Using data from FE Analytics, reporter Lauren Mason compiled a list of the most popular dividend-paying blue-chips, or ‘bond proxies’, that are lurking in numerous UK income funds, and which investment vehicles hold the largest weightings.

GlaxoSmithKline proved to be the most popular stock in the IA UK Equity Income sector, despite dropping in popularity over the last year. The funds that hold the biggest weightings in the stock at the moment include the five FE Crown-rated Evenlode Income fund and HSBC Income.

Coming in at a close second was Royal Dutch Shell, of which Scottish Widows Multi-Manager UK Equity Income holds a hefty 26.2 per cent weighting.

The increase in bond proxy popularity comes a couple of months after Colin Morton, who manages the Franklin UK Equity Income fund, warned that the stocks could be set to cut their dividends in the near future.

“What is scary about those four companies – BP, Shell, GlaxoSmithKline and Vodafone – is when you put them together, they make up around 25 to 30 per cent of all the dividends the UK market pays,” he told FE Trustnet in March.

 

Absolute return inflows surge: Which funds should scared investors look at?

Figures from the Investment Association this week showed that absolute return was the most popular period group with private investors in June after capturing net retail inflows of £445m over the month.

We took a look at the sector’s members and identified which funds have posted the lowest maximum drawdowns and annualised volatility since the start of the financial crisis around eight years ago, as well as the products most highly rated by analysts.

Insight Absolute Insight has the lowest volatility at just 3.08 per cent; over the same time frame the FTSE All Share’s maximum drawdown was 41.09 per cent while Barclays Sterling Gilts’ was 5.98 per cent. However, as the graph below shows, the trade-off for this smooth journey was lower returns than some of its peers have achieved.

The FE Research team said: “The risk/return profile of the fund may look boring, but this is exactly what its managers are aiming for: to provide small but regular positive returns, minimise volatility and preserve investors’ capital.”

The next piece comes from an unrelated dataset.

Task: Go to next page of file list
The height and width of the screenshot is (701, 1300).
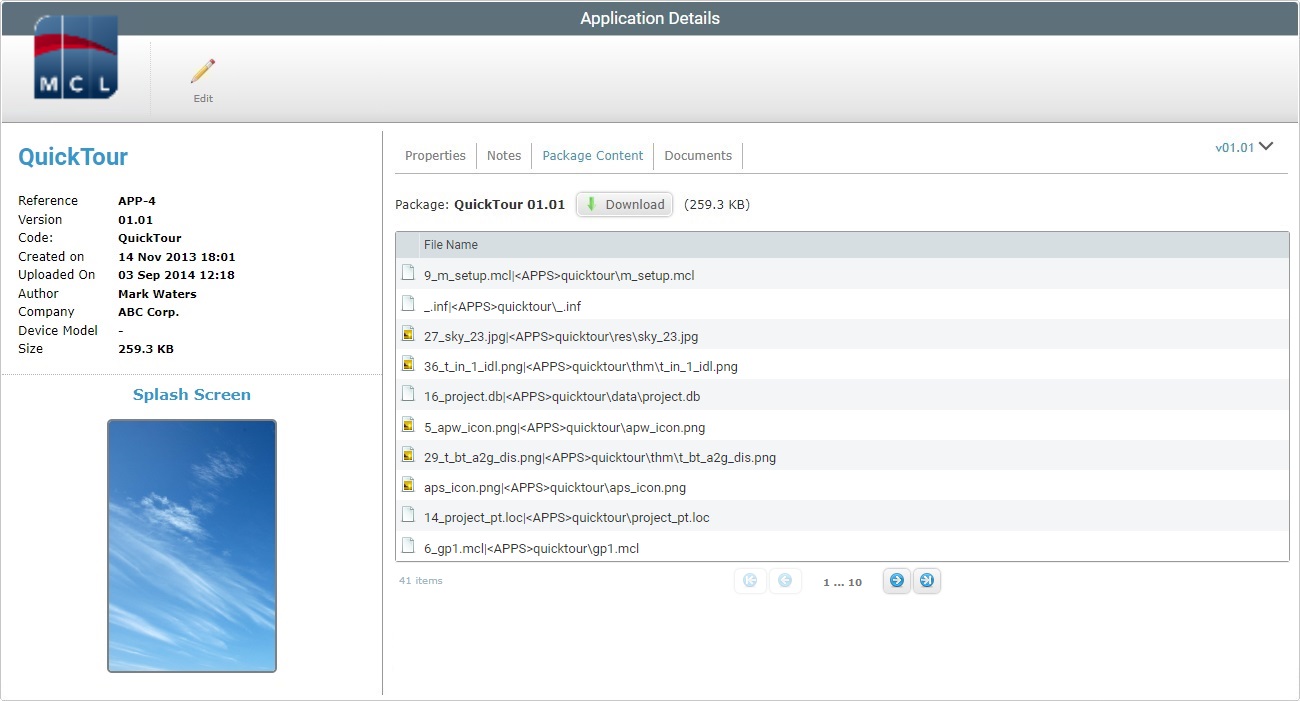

Darius McDermott’s underperforming funds you should hold onto

Following last week’s advice from Sarasin & Partners’ Lucy Walker to steer clear of top-quartile funds, Chelsea Financial Service’s Darius McDermott told FE Trustnet his favourite funds that have recently underperformed.

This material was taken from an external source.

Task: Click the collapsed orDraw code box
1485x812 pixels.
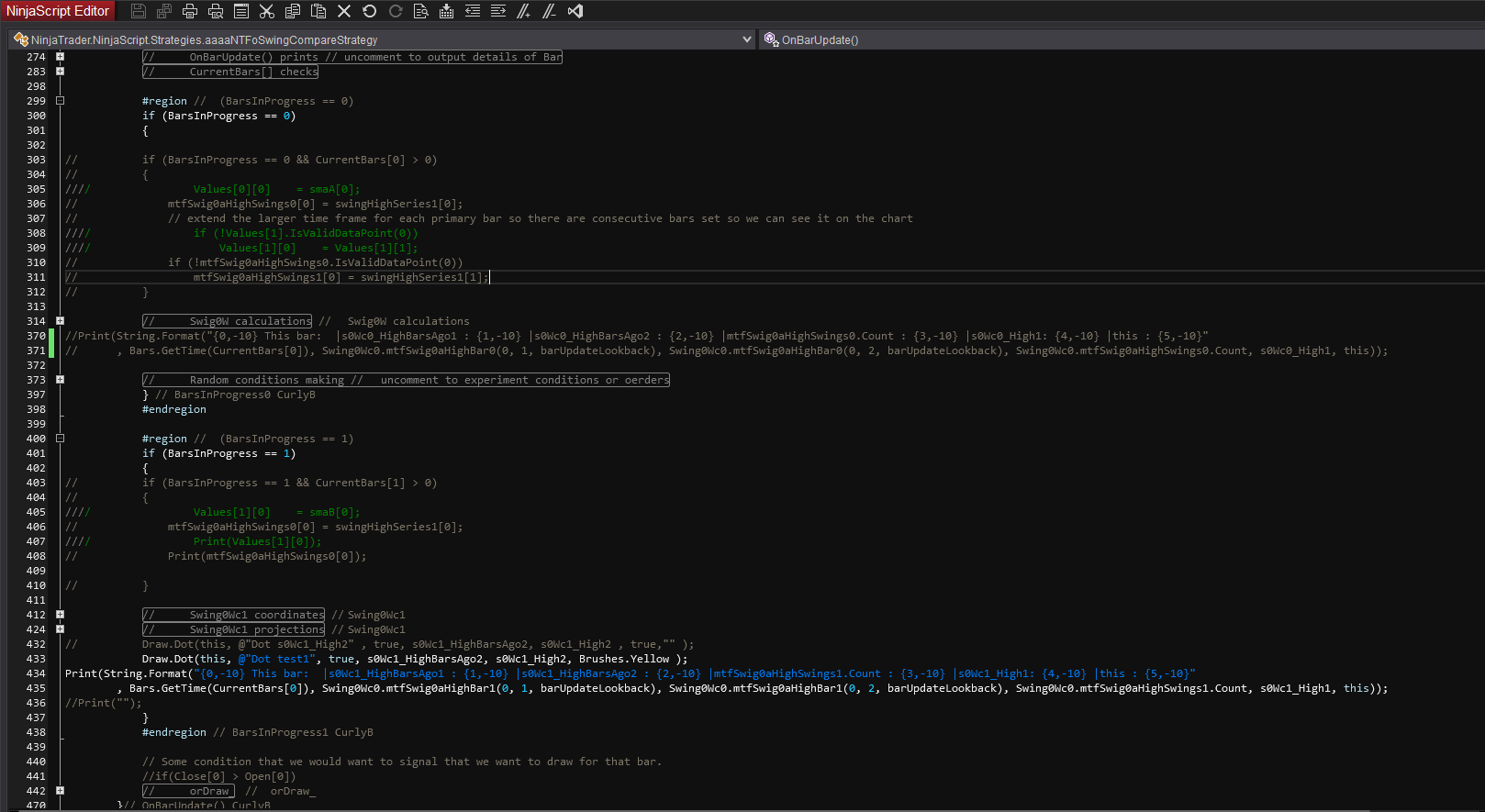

“We don’t subscribe to the theory of only buying into fourth-quartile funds but, on our rated panel, there are always going to be one or two of them undergoing difficult periods – I think it’s more a matter of why they have done badly and whether or not you share the manager’s view,” he said.

One fund that McDermott particularly likes is Legal and General UK Alpha which has returned just 0.55 per cent over the last year, significantly underperforming both its FTSE All Share benchmark and its sector average.

However, the fund has achieved stellar returns over the long term and has doubled its average peer’s performance since launch.

“A big chunk of this fund is in small companies. Penny either buys smaller companies with a lot of growth potential or he buys contrarian value – he has two buckets that he invests in,” McDermott explained.

“Historically, his performance generally is volatile. But, over the long term has he produced substantial returns.”

 

Kevin Murphy: The only reason you need not to invest in China

Over on Trustnet Direct, FE Alpha Manager Kevin Murphy explained that although the reasons not to invest in China at this moment in time are almost too numerous to mention, there is one statistic that stands head and shoulders above all others.

“Bloomberg analysis recently showed the average technology stock in China stood on a price/earnings ratio that was 41 per cent higher than, and a median valuation that was twice as expensive as, its US counterpart in 2000,” said Murphy, who manages the Schroder Income and Schroder Recovery funds.

“With the benefit of hindsight, people now see 2000 was a market bubble – indeed some insightful souls saw it at the time – so clearly China is horribly expensive.”

The manager added that to his continual surprise, not everyone invests on a value basis – and for these people, he offered a number of other reasons why China is “jaw-droppingly overvalued”.